Medical Concierges, Telehealth, Experience Define Healthcare Real Estate’s Brand-New World

Around the country, the ways consumers choose to access healthcare is undergoing a seismic shift. And those changes are affecting the locations health providers choose, the space they need and the ways they want to build it.

Patients across all demographics are leaning toward easily accessible, convenient healthcare systems and starting to warm to things like telehealth and digital offerings. Meanwhile, advances in technology are happening at a rapid clip, changing the way healthcare providers now practice medicine and casting uncertainty on how it will be done in the future.

“We really don’t know what these buildings are going to be and look like 10 years from now,” Gilbane Building Co. Vice President Peter Mulcahey said at Bisnow’s National Healthcare East event Wednesday.

“I think, if we all sat here 10 years ago and said, ‘Most of the medicine we want to deliver is through iPad interface and we only want to do critical services within four walls’ …. the reality hadn’t quite set in, otherwise we would have been prepared for where we are right now.”

Medical facility designers could be forgiven for their lack of foresight: The iPad was only announced eight years ago, and back then there were broad questions about whether Steve Jobs’ latest invention had any practical use at all.

As healthcare delivery evolves and more outpatient facilities are developed, Mulcahey said, there needs to be a focus on making sure structures are built to allow for flexibility down the road.

That may mean including more square footage in new or redesigned buildings, he said, to make way for repurposing as needed.

Others said changes to the way hospital services are provided are looming. Just as retail has morphed from physical stores to online, developments in technology will increasingly take healthcare into people’s homes.

“For those whose livelihoods depend on bricks-and-mortar of hospitals, sorry to disappoint you, but the hospital room of the future is likely to be the bedrooms of people across the country,” Partners Continuing Care and Spaulding Rehabilitation Network President David Storto said. “Imagine, for those of you who remember, [1970s TV doctor] Marcus Welby with all the technology that is available today.”

Panelists said treating patients remotely is fast becoming a key element to healthcare. Children’s National Health System in D.C. has been working in telemedicine for two decades, for example, and New York-Presbyterian is one of the largest telehealth providers in the country, according to Chief Strategy Officer Emme Deland.

Still, Deland said, even though telehealth is crucial to supporting patients, the healthcare industry needs to start preparing inpatient facilities for the aging population.

“We’ve done an analysis of what is going to happen over the next 10 years,” Deland told the audience. “If you take into consideration the technology and the population … We will see a slight decrease in the number of discharges, but we will see an increase in the number of patient days because people will be sicker and hospitalized.
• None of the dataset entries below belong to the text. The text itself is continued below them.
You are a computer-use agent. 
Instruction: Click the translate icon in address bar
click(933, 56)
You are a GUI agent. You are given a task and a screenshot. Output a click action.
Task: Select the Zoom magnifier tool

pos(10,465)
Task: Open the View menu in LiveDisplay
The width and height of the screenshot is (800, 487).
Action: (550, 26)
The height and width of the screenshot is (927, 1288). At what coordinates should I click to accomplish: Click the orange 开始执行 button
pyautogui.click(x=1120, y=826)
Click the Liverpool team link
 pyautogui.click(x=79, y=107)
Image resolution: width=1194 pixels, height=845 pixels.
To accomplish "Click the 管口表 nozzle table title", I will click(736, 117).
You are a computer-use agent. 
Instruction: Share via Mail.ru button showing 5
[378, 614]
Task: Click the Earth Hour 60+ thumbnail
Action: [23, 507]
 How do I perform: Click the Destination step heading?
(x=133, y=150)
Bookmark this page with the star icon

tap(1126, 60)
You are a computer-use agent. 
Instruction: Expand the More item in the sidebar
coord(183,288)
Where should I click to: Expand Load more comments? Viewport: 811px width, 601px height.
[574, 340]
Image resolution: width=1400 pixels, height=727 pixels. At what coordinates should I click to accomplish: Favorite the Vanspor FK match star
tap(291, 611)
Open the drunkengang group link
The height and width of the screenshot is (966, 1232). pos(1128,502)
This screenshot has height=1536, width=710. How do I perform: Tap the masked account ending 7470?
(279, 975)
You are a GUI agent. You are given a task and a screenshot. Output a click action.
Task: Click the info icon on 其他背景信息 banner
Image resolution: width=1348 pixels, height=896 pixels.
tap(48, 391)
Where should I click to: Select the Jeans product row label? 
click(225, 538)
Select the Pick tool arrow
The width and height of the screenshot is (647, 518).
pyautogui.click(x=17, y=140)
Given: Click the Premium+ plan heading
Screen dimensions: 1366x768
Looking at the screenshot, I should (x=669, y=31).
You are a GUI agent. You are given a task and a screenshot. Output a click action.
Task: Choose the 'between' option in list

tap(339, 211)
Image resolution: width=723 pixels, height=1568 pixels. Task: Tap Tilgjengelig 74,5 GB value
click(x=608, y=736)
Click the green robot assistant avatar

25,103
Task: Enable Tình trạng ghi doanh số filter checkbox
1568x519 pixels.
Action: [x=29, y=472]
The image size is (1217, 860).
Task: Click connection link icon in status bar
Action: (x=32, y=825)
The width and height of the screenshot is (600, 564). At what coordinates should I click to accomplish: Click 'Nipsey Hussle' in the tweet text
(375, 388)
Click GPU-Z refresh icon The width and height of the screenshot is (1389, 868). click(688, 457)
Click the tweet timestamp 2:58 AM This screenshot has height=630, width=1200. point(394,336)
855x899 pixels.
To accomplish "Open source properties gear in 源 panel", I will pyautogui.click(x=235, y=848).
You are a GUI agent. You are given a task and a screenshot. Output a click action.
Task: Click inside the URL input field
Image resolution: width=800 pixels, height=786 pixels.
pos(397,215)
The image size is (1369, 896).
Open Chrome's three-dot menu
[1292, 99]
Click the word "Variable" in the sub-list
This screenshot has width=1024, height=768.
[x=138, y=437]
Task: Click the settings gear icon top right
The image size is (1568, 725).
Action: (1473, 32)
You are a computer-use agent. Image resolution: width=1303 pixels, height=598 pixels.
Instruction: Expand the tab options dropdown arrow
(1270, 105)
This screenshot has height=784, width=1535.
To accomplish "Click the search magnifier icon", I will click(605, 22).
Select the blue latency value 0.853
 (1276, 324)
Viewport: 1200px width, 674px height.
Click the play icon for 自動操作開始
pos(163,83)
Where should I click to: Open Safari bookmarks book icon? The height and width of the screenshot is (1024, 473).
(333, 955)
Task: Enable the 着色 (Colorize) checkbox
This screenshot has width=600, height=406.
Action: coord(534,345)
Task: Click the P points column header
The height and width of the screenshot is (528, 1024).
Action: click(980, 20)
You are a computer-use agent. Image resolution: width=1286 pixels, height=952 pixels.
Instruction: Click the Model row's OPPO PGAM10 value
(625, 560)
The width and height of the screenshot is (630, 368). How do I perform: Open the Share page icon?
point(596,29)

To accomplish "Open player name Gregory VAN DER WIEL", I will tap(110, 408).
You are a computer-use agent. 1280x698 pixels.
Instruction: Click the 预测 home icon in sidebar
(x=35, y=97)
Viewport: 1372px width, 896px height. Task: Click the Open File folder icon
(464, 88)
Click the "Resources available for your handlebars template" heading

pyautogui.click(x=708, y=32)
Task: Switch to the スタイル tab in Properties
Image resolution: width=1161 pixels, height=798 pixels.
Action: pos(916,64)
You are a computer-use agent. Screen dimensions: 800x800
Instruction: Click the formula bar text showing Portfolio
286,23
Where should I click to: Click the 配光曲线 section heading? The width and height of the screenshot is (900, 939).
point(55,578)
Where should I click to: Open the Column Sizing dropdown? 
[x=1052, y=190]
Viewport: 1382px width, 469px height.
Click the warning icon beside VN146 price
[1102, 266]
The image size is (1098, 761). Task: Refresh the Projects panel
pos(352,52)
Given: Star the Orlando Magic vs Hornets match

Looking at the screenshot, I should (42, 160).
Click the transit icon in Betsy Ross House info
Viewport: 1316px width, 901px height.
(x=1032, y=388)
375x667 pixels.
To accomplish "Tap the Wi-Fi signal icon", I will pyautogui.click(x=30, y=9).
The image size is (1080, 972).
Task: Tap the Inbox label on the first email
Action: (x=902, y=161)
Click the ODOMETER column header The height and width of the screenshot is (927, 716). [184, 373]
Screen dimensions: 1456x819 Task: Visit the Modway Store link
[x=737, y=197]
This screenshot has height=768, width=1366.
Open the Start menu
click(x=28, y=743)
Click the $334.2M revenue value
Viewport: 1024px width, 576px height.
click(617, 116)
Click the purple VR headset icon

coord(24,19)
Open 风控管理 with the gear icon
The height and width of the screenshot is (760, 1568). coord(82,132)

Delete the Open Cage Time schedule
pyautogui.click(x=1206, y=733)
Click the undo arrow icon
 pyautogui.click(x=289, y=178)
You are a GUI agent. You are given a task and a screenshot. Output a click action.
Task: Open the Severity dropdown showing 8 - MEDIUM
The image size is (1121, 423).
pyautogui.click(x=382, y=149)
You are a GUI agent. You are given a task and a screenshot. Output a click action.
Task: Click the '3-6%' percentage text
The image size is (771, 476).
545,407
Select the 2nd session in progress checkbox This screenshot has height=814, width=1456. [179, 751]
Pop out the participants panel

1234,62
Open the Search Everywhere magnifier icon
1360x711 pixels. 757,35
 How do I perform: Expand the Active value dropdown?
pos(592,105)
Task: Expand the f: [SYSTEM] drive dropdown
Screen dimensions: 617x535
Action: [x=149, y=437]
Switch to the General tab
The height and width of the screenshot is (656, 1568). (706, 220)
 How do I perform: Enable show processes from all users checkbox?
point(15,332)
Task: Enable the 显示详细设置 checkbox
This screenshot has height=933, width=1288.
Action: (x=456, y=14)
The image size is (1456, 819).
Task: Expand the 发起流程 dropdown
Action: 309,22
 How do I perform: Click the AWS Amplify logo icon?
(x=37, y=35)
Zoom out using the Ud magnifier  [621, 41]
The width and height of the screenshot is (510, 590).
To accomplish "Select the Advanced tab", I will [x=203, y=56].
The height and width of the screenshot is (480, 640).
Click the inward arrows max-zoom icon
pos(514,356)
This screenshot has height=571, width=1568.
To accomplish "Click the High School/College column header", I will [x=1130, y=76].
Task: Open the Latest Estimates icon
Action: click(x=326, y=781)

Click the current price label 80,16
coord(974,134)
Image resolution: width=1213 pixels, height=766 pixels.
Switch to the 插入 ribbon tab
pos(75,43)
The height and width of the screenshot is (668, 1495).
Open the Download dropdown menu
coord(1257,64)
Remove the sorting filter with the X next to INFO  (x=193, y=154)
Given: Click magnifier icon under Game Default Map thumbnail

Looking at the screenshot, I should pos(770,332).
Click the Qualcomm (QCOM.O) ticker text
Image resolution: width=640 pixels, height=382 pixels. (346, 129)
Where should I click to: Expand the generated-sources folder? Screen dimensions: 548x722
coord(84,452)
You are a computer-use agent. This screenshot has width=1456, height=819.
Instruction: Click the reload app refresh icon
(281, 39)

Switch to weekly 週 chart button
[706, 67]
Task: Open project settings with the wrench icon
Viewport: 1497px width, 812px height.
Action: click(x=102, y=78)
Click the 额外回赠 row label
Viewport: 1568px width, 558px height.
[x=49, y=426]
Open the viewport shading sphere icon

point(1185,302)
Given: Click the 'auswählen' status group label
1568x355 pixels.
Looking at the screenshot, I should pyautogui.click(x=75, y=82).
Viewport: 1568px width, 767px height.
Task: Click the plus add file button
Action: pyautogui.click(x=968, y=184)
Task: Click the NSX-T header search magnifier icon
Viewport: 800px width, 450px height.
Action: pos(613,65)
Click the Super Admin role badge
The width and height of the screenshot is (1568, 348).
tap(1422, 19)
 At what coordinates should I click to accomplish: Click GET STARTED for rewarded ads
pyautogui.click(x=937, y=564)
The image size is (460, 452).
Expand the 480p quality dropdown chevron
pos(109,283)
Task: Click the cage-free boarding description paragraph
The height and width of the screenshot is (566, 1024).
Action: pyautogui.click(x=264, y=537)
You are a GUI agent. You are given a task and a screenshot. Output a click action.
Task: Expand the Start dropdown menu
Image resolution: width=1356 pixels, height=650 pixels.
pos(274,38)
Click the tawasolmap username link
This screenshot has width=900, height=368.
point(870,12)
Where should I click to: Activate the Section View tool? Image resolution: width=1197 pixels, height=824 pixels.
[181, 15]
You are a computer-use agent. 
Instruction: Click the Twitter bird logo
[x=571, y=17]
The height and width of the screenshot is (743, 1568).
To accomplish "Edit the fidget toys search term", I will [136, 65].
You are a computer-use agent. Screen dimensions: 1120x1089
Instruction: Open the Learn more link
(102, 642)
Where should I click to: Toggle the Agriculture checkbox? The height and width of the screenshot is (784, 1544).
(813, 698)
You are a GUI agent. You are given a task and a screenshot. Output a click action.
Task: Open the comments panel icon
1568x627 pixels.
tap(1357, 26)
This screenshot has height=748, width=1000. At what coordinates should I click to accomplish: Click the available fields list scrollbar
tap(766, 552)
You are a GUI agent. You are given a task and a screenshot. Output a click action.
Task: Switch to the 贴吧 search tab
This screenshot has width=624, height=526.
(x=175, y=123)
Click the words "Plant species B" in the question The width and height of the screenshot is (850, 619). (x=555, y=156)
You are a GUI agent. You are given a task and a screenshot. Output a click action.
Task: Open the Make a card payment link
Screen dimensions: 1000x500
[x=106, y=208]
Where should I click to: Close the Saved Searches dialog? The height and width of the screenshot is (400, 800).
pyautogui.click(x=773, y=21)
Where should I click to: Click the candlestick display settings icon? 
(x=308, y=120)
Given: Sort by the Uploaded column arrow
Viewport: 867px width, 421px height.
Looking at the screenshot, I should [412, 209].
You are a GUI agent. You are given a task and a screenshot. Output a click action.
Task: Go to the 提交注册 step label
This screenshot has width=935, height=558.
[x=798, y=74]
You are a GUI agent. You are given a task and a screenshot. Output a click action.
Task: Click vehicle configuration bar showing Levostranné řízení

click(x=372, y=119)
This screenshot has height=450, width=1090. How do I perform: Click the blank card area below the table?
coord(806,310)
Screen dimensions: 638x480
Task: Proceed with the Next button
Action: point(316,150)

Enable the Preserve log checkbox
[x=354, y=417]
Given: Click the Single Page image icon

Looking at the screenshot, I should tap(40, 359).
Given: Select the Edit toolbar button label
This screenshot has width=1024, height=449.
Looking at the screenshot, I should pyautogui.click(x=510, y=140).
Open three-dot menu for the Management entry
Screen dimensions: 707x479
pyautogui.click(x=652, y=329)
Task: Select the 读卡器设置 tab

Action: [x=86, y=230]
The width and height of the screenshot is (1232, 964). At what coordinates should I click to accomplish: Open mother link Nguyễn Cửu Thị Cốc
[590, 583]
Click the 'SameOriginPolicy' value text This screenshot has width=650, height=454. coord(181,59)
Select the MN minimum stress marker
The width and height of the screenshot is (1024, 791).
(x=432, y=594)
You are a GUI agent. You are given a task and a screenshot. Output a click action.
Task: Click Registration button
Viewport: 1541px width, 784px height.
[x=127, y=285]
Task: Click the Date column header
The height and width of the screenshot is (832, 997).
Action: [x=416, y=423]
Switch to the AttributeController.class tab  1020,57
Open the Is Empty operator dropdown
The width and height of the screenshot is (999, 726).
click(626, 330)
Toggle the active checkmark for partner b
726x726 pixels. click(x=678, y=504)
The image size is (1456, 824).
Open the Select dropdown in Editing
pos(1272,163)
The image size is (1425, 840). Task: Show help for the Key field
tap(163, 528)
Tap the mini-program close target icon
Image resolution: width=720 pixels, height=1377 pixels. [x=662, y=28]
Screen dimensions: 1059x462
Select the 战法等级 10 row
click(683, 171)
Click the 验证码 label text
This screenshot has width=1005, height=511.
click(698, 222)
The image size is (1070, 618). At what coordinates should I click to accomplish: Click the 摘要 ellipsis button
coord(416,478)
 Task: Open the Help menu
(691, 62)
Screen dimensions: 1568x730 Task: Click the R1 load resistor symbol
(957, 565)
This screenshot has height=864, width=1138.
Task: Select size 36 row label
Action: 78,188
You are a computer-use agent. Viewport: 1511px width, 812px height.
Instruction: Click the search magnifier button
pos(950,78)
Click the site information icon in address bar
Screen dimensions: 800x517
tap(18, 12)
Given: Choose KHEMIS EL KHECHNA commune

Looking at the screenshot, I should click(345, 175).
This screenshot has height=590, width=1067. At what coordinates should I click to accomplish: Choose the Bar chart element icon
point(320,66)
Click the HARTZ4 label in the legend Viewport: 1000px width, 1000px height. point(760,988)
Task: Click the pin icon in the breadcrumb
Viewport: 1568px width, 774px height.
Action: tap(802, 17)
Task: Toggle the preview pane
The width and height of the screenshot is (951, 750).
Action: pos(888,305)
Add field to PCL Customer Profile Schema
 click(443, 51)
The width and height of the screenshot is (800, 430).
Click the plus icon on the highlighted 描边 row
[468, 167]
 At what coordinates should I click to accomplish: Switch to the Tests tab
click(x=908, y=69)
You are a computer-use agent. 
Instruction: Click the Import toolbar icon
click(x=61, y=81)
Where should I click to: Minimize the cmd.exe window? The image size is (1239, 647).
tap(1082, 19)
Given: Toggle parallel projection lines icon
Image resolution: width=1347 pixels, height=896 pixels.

So we do need to have our inpatient facility [and] we do need to figure out our additional intensive care space.”

These changes are all playing out in healthcare providers’ search for locations, and the type of space they choose.

“You are seeing [a] greater number of practitioners in one space, more one-stop shops, so providing many services under one roof,” said broker Paul Wexler, the head of the Wexler Healthcare Properties Team at Corcoran, who added easy-to-access locations are in high demand.

He and his team recently arranged for a 17K SF outpatient center to go into a former movie theater at 1210 Second Ave. and for a 5K SF obstetrician and gynecologist clinic at 260 East 62nd St., he said.

“As much as retailers are trying to create that experience … healthcare providers are recognizing the same need to create the same experience,” he said. “Everything from the fast and efficient way they move people through the office to the overall experience of checking in and out.”

Mount Sinai Health Real Estate Division Vice President Tom Ahn agreed that type of one-stop shopping option — where you can see a primary care doctor, have blood drawn and get an MRI done in one place — is a major part of his hospital’s expansion.

Earlier this year, Mount Sinai announced a plan to build an 18K SF health center at 55 Hudson Yards, which will serve the companies with offices at the megaproject and the residents who live in the high-end condominiums and rentals there. Ahn said that location will be unique in that it will be a “concierge” health service, which is a path many providers are now taking.

Ultimately, he said, it is about standing out to patients and consumers.

“If we are not convenient and in a good location, providing all those services, we aren’t going to be competitive,” he said. “So that’s an important piece of our strategy, and that’s an important part of a lot of institutions’ strategy right now.”

While carving out that strategy, both in terms of location and service, in the shifting healthcare environment is imperative, panelists said patients will still seek out doctors and practitioners they feel they can trust.

“So [healthcare] is going to be less physical and more digital … A 25-year-old should be using 90% of his healthcare digitally… [for a] 45-year-old that will change, a 65-year-old will use 50% digital,” CityMD CEO Dr. Richard Park said. “AI, technology, that’s all important and needed. But humanity — that is the missing piece of healthcare.”